Tuesday, February 18, 2014

The plateau

I'm naked and thirsty. The water in the reservoir below is a fetid green-brown and full of slimy debris. I sieve a handful of water-muck and take it into my mouth before spitting it out. No use curing thirst if I'm just going to give myself a nasty parasite.

I walk down to the dirt road away from the reservoir. The sky's red and so's the ground. Each step burns as my feet churn loose sand. Scattered obsidian, black needles in a sea of red, would cut deeper if my feet weren't already hardened like mistreated old leather.

The day gets worse. Early chill gives way an insufferable heat. I hide for stretches in cool dirt under large patches of sagebrush so dry the exposed roots have turned mostly white. Shade's insignificant so I curl into a fetal ball to hide as much of me as possible from the angry sun.

I sleep without dreams. When I wake the sun's directly above and my hiding place is overrun with heat. I rise and force myself to walk. In the road I see a cow's bleached skeleton, bones picked clean and scattered as critters searched for anything left over. One of the femurs is broken and looks like it could cut a man.

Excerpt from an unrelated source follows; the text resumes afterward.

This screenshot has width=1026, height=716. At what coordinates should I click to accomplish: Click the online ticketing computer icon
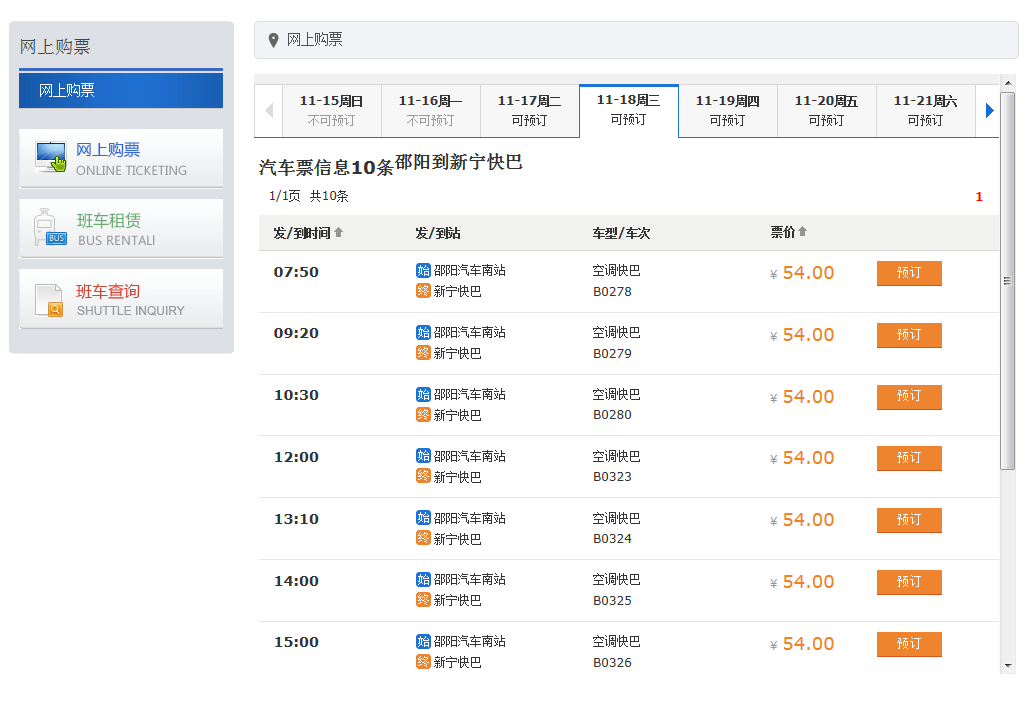(x=51, y=158)
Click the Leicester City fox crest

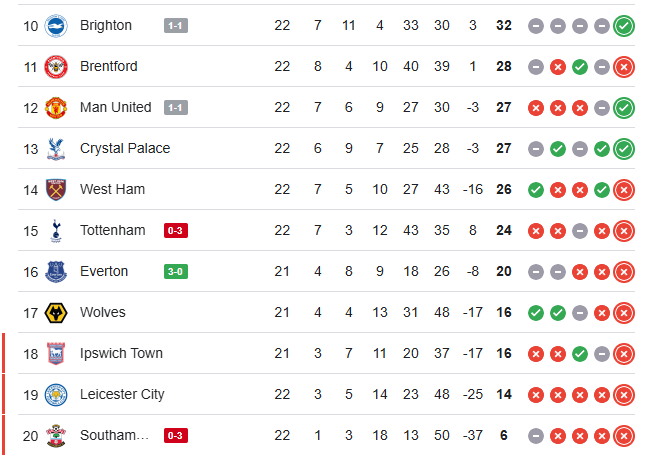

Hours pass and the road goes mostly north. The sun roasts my head and cooks my brain. I know this area but can't think straight, so I stick to the road and keep walking. Unsteady legs wobble but I hold my balance. Blood takes turns streaming from my lips and clotting until it breaks to stream more. Red lines roll over my chin and down my chest.

Movement is agony. Burnt skin stretches and folds in fiery pain. The sun's halfway down the western horizon on my left and it's hotter than ever. I rest again under a juniper for an hour. I hold my knees and try not to move.

I start out again and, fortunately, salvation finds me as the sun threatens to dip down for the night. Up on the right, maybe a football field's length off the road, there's an old shack with a beater Toyota pickup parked out front. I think I recognize the car. I'm not sure. I veer toward it and nearly reach the door when I hear a man's yell.

"Who that there?" the voice cries.

I try to say anything but the sand in my mouth gums the words, mixes with blood, and turns them to mud.

"Jamison? That you?"

The man was behind me but emerges into my field of vision. First thing I see is his rusted shotgun Then it's his face, scarred leather with a dominating beard. I recognize the man as Old Zeke, who's lived on the plateau his whole life.

I try to nod but end up rolling my head. My jaw goes slack and red spittle hangs off my lower lip for a moment and then falls to the dirt.

"By the Holy Spirit son," Zeke says. "Better get you inside."